Analysis file activities

The Analysis subject sections display the actual activity of the sample as collected by the VMware backend. The sections include the original subject being analyzed as well as additional subjects tracked by the analysis environment because they were either spawned by the original subject or because the original subject tampered with their memory.

Note:

Not all these activities are present for a specific sample.

Click the plus icon to expand each of the following sections:

  • Console I/O Data written to console handles (standard input and standard output file descriptors).

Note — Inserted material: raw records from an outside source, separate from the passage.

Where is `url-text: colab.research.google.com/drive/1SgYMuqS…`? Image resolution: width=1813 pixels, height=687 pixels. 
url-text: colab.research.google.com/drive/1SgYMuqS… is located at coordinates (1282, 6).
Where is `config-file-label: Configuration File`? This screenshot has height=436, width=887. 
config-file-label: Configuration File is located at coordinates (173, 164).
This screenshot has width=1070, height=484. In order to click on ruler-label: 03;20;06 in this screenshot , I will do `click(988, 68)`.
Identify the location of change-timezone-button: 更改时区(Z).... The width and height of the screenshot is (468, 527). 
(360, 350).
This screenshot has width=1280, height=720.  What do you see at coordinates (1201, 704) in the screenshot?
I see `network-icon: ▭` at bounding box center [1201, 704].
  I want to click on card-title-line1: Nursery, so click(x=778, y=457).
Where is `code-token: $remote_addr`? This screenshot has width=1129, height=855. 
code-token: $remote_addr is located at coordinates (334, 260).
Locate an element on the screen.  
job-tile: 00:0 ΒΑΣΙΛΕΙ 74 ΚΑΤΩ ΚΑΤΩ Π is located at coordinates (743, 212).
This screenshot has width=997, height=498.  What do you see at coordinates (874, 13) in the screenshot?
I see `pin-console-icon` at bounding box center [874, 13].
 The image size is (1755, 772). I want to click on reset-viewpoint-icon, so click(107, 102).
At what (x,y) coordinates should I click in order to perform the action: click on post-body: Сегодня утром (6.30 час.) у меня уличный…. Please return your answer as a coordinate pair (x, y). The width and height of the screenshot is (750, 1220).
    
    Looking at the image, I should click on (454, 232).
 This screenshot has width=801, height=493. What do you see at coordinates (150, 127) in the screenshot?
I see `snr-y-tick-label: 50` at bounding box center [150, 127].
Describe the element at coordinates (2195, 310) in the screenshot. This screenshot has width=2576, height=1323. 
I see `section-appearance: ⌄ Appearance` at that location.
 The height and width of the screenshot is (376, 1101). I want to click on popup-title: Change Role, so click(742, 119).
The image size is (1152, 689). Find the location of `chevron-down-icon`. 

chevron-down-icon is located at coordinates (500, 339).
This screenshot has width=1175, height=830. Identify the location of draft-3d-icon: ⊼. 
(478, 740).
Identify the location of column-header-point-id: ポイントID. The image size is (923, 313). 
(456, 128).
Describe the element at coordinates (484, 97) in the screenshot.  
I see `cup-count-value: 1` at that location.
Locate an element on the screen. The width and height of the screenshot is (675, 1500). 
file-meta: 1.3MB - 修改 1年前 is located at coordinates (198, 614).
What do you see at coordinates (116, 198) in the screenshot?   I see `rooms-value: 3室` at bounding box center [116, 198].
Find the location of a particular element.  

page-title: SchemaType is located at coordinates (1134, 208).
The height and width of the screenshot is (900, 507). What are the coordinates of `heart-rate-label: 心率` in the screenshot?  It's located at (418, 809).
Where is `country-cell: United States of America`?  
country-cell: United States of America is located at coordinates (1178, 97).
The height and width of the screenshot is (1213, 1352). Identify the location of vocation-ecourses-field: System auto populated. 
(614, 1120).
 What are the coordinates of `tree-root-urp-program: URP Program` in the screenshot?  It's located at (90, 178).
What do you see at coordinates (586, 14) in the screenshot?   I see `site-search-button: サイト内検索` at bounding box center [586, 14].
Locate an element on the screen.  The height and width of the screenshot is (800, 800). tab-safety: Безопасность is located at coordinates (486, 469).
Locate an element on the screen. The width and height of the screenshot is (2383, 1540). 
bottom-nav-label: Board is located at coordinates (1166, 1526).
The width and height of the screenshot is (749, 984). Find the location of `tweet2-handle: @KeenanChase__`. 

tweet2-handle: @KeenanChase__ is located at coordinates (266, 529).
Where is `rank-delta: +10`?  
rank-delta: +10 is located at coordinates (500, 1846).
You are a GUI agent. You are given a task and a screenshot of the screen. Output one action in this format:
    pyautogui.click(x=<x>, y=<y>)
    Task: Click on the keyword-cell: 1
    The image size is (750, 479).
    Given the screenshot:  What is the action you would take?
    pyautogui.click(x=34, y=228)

  • Decoded command line arguments The arguments to malicious PowerShell scripts are often encoded or obfuscated. If a script was executed during the analysis, the VMware backend decodes it, making its arguments available in a more human-readable form.

  • Device I/O List of I/O operations attempted by the subject during runtime. For each operation, the targeted device and the control code are recorded.

  • Driver activity List of drivers accessed by the subject during runtime. The following operations are recorded: loading and unloading.

  • Exceptions List of exceptions triggered by the subject during runtime. The error code is recorded

  • Executed scripts List of scripts executed by the subject during runtime. For each row, there is an entry for the Name, Type, and Interpreter. You can sort the list by any column.

  • File system activity List of files accessed by the subject during runtime. The following operations are recorded: reading, writing, renaming, deletion. For written files, the new size and MD5 hash of the file is recorded.

  • Libraries List of library files loaded by the subject during runtime.

  • Memory contents Noteworthy data found in program memory. The system extracts, for example, IPs, domains, and URLs during analysis.

  • Mutex activity List of mutex locks accessed by the subject during runtime. The following operations are recorded: creation and opening.

  • Network activity List of network conversations involving the subject during runtime. The following type of conversations are recorded: communications over FTP, HTTP, IRC, SMTP, and other types of UDP/TCP protocols. DNS requests and remote file downloads are also recorded.

  • Process interactions List of process interactions attempted by the subject during runtime. The following operations are recorded: process creation, thread creation, memory reading and writing.

  • Registry activity List of registry keys and values accessed by the subject during runtime. The following operations are recorded: reading, writing, deletion and monitoring.

  • Service activity List of services accessed by the subject during runtime. The following operations are recorded: starting, stopping, modifying parameters.

  • Windows activity List of windows opened by the subject during runtime.